Durchschnittlich blieben die Gäste 2,4 Tage in Potsdam. Am gefragtesten war die Stadt im vergangenen Jahr in der Zeit von August bis Oktober. Die meisten Urlauber aus dem Ausland kamen aus Polen (8.780), den Niederlanden (6.216) und den USA (4.686).
Bei den Sehenswürdigkeiten war das Museum Barberini mit 348.937 Besuche am beliebtesten – trotz leichten Rückgangs. Auf Platz zwei lag mit 291.363 Besuchenden das Schloss Sanssouci.
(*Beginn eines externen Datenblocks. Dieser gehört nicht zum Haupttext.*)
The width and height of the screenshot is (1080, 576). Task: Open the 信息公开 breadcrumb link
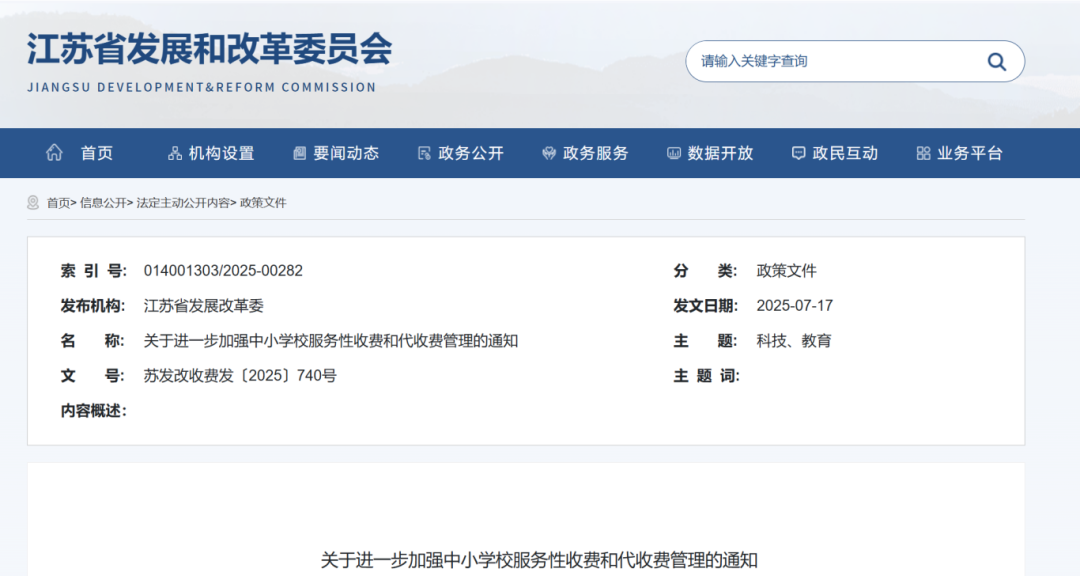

„Der Tourismus ist für uns auch ein starker wirtschaftlicher Faktor“, sagte die parteilose Oberbürgermeisterin Noosha Aubel zu den Zahlen. „Er gehört zu den drei bedeutendsten Wirtschaftsclustern Potsdams, sichert zahlreiche Arbeitsplätze, stärkt den Mittelstand und sorgt für Wertschöpfung in vielen Branchen – von der Hotellerie über Gastronomie und Kultur bis hin zum Einzelhandel.“
Der steigenden touristischen Nachfrage steht den Angaben zufolge auch ein wachsendes Bettenangebot gegenüber. Zum Stichtag 31. Juli 2025 zählte das Amt für Statistik Berlin-Brandenburg 57 Beherbergungsbetriebe mit mehr als zehn Betten in Potsdam, die zwischen 7.133 (im Februar) und 7.829 Betten (im Dezember) anboten. Im Vergleich zu 2015 ist das Angebot durch Neueröffnungen um circa 2.200 Betten bzw. um fast 40 Prozent gewachsen.